More chill effects, less hallucinatory effects
Experts claim that amanita tends to produce less hallucinatory effects than psilocybin and psilocin found in other entheogenic mushrooms.
“[Amanita muscaria] Chill out,” said McConchie, who further compared its effects to ketamine. “At low concentrations, it’s not a narcotic per se, but it’s a bit like an anesthetic. Higher doses may cause drowsiness or lightheadedness.”
McConchie added that Amanita Muscaria can serve as a “really powerful remedy for people dealing with anxiety, depression and PTSD. Sometimes psychedelic experiences scare them a bit.”
Drew Gennuso is CEO of Psilo Mart, a popular online retailer whose products also stock the shelves at Chillum in Tampa. He compared the effects of Amanita Muscaria to an indica cannabis strain.
“It will create a very nice body feeling. You don’t usually get any visuals [with smaller doses]’ he told Leafly.
The dosage is quite different than psilocybin
Amanita Muscaria Capsules by Psilomart (Courtesy of Psilomart)
Gennuso found that Amanita Muscaria is less potent than regular psilocybin. Each microdose capsule and gummy contains 350 milligrams of Amanita extract.
“We’re trying to formulate this to be roughly equivalent to the effect of 100 mg of psilocybin,” Gennuso said. “Right now it’s something like the rough idea of a microdose.”
Other sources recommend a much lower dose of around 10 milligrams. But that number is for pure muscimol, as opposed to the mushroom extract found in consumer-oriented capsules.
It’s legal for now
A number of experts compared the legal status of Amanita to that of delta-8-THC, the pseudo-legal analogue of hemp-derived THC. Both offer a loophole of sorts in terms of prohibition, and both can be shipped across the country (although some states have banned delta-8-THC).
Gennuso, who formerly founded hemp-derived cannabinoid marketplace CBD Hemp Direct, believes his company’s emphasis on lab testing and explicit language about appropriate dosing could ward off new laws banning Amanita.
“Coming from the hemp landscape, you have to be sensitive to that,” he told Leafly.
“Eventually there will be bad actors who don’t want to spend money to get COAs [Certificate of Analysis] or check their suppliers.
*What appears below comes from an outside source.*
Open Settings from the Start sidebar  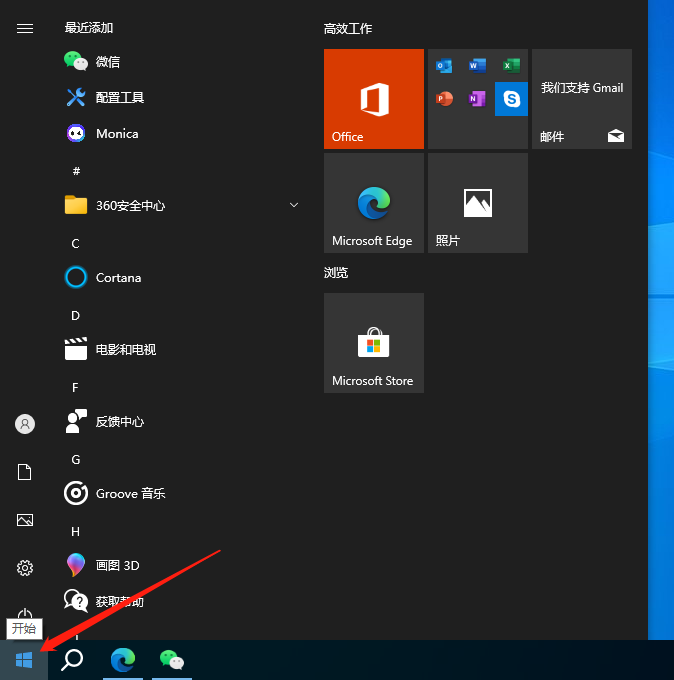click(25, 568)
This is usually what invites possible regulation. We are prepared for that. We’re thinking about that,” he added.
For example, McConchie emphasized the importance of harvesting Amanita responsibly. “We cannot cultivate them,” he stressed. “Cut and cut your butt, don’t mushroom yourselves. Leave the mycelium connection so more mushrooms can grow,” he advised.
Therefore, the future of Amanita muscaria – its legality, its availability – is far from certain.
Max Savage Levenson
Max Savage Levenson probably has the lowest cannabis tolerance of any author on the cannabis beat. He also writes about music for Pitchfork, Bandcamp and other bespectacled people. He is the co-host of the Hash podcast. His dream interview is Tyler the Creator.